By understanding how you want your customers and competitors to view you, you can better understand the specific tactics you need to employ. Unless the change that you wish to undertake is purely cosmetic, the implementation of a marketing strategy will undoubtedly require changes to operations.
Successful organizations are well-aligned, meaning that all aspects of the organizations are aligned to their core values. A good marketing strategy will provide guidance when developing or evolving products and services.
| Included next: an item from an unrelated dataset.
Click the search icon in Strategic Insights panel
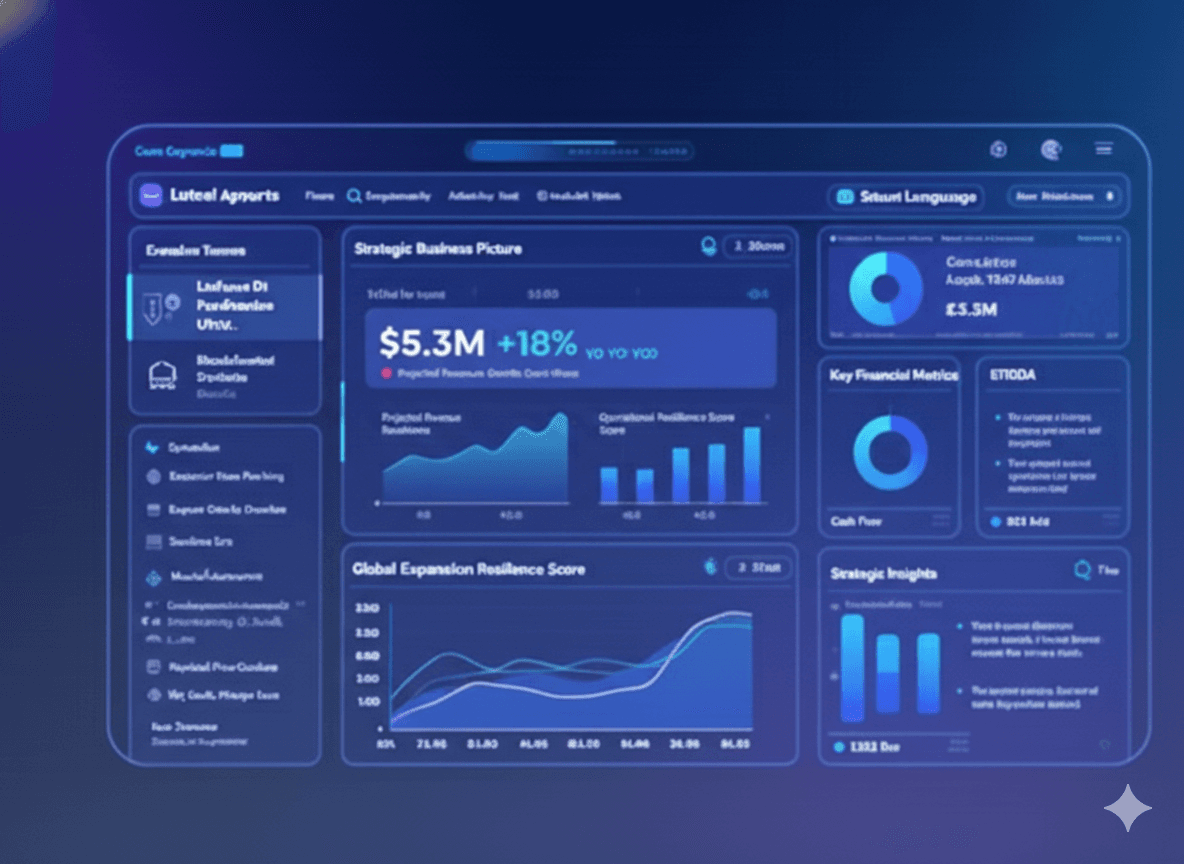The height and width of the screenshot is (864, 1184). tap(1082, 570)
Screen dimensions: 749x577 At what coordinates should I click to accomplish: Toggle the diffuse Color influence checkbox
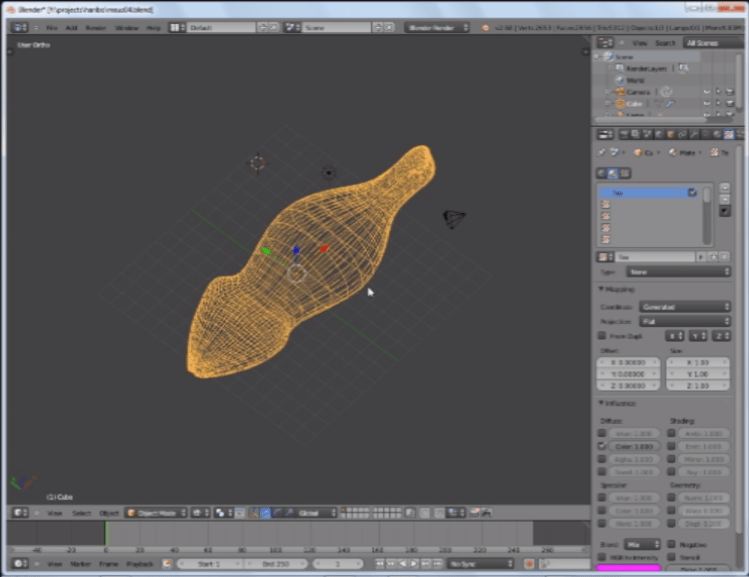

It will also assist in determining how resources should be allocated.
Good strategy requires that the organization make some hard choices about where to allocate resources and what the organization is willing to give up in one area in order to excel in another.
Components of marketing strategy are:
- External analysis (political, economic, sociocultural, technological)
- Generic strategy (cost leadership, differentiation, segmentation)
- Five forces (power of buyers, power of suppliers, threat of new entrants, threat of substitutes, rivalry and complements)
- Strategy canvas (relative strengths and weaknesses of your offering)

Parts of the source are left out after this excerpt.